「Pivotal Container Service」正式リリース。Kubernetesなどコンテナ環境と仮想ネットワーク環境を、VMware、AWS、Azure、GCPなどに構築
Pivotalは、VMwareやOpenStack、AWS、Azureなどの上に、コンテナ実行環境としてKubernetesのオーケストレーションツール、仮想ネットワークを提供するVMware NSX-Tなどを統合した「Pivotal Container Serivce」の正式リリースを発表しました。
Pivotal Container Sericeは、同社が開発しているPaaS型基盤ソフトウェア「Cloud Foundry」のコアコンポーネントの1つである「BOSH」と呼ばれる仕組みを、Kubernetesなどを中心とするコンテナ環境にも用いることで、容易な導入や運用を実現したもの。
Kubernetesによってコンテナのクラスタ環境を構築でき、VMware NSX-Tによって論理的に分割されたマイクロセグメントネットワークによりセキュアな通信などを実現。
さらにコンテナレジストリ機能を提供するHarborも統合されているため、安全なコンテナイメージ管理も利用可能です。
Google Cloud Platformとの連携も
もう1つ、「Pivotal Container Service」の大きな特徴は、Google Kubernetes Engineとの相互運用性があることです。
Povital Container Serviceで展開したアプリケーションを、そのままGoogle Kubernetes Engineへダウンタイムなしに移動させることができます。
これまでクラウド上のアプリケーションプラットフォームはおもにPaaS(Platform-as-a-Service)と呼ばれ、例えばMicrosoft Azureの提供するPaaSとGoogle Cloud Platformが提供するPaaS、Salesforce.comが提供するPaaSはそれぞれ互換性のないものでした。
PaaSは開発者がアプリケーションの運用やスケーラビリティを心配しなくていい半面、特定のPaaSにアプリケーションが依存してしまいがち、という欠点があるのです。
一方、DockerコンテナとオーケストレーションツールのKubernetesなどからなるコンテナ実行環境はPaaSと比べるとレイヤがやや低く、例えばデータベースサービスなど気の利いたサービスも用意されていない半面、PaaSほどアプリケーションのプラットフォームに対する依存性が大きくなく、プラットフォームに囲い込まれる可能性がPaaSよりずっと小さいという利点があります。

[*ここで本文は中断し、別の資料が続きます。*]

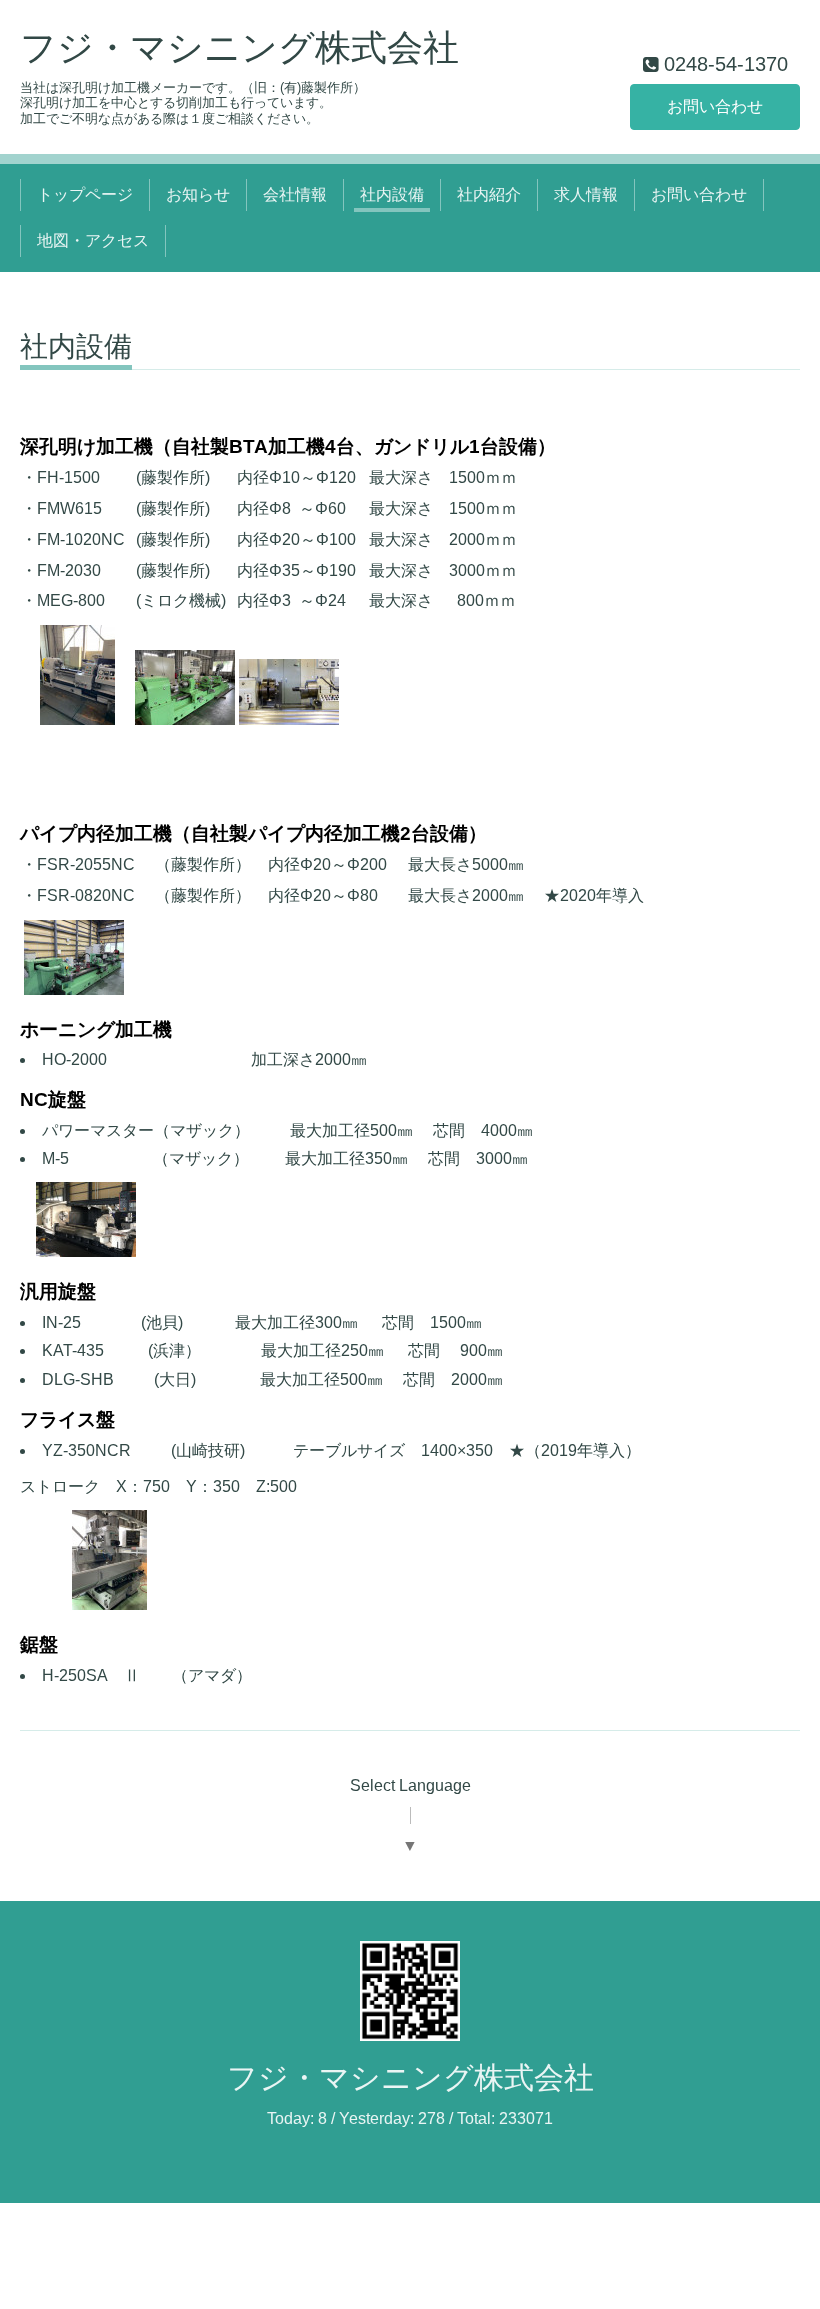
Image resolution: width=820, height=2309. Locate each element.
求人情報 (586, 194)
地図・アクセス (93, 240)
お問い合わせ (715, 106)
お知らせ (198, 194)
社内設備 (392, 194)
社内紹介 (489, 194)
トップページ (85, 194)
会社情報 (295, 194)
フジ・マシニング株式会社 (239, 47)
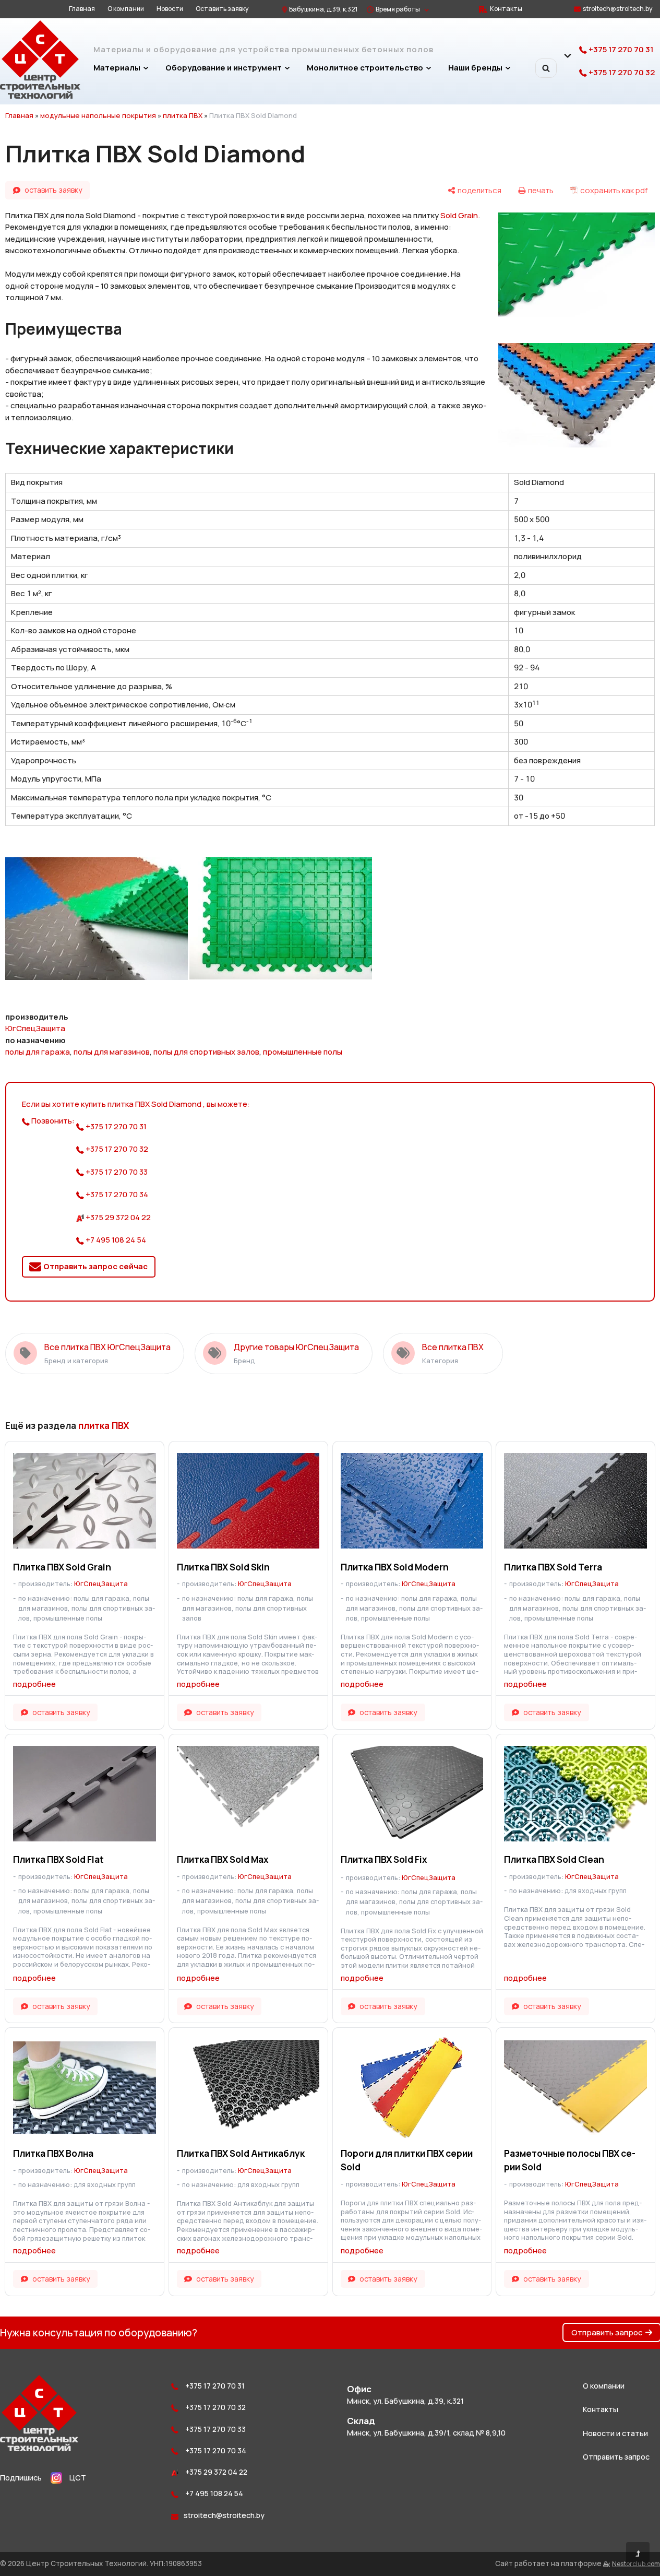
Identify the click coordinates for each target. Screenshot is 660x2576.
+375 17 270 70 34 (116, 1194)
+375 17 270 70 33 (116, 1171)
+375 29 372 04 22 (117, 1217)
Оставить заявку (222, 8)
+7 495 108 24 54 (115, 1239)
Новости (170, 8)
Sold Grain (459, 215)
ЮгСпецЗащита (35, 1028)
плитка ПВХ (182, 115)
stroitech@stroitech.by (618, 8)
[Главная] (40, 95)
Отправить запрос (607, 2332)
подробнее (34, 1684)
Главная (82, 8)
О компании (125, 8)
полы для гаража (37, 1051)
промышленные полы (302, 1051)
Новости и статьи (615, 2433)
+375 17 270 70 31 (620, 49)
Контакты (506, 8)
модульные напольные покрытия (98, 115)
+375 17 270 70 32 (621, 72)
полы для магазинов (112, 1051)
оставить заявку (53, 190)
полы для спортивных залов (206, 1051)
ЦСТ (77, 2478)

これはDockerコンテナとKubernetesというコンテナ実行環境の重要な部分が事実上標準化されたこと、そしてコンテナ実行環境が提供するのは、いわば分散したOS環境の提供であり、アプリケーションの実行系は開発者自身がコンテナイメージなどにより自前で用意することなどからきているといえます。
こうして見ると、Kubernetesを中心としたコンテナ実行環境は、ある意味でIaaSとPaaSとの中間的な存在として新たに登場し、IaaSのメリットとPaaSのメリットをうまい具合に取り込もうとしているようにみえます。
Google Kubernetes EngineやPivotal Container Serviceはそれを比較的純粋な形で実装したものといえ、こうしたソフトウェアやサービスが今後どれだけ存在感を示せるのか、注目すべきと考えます。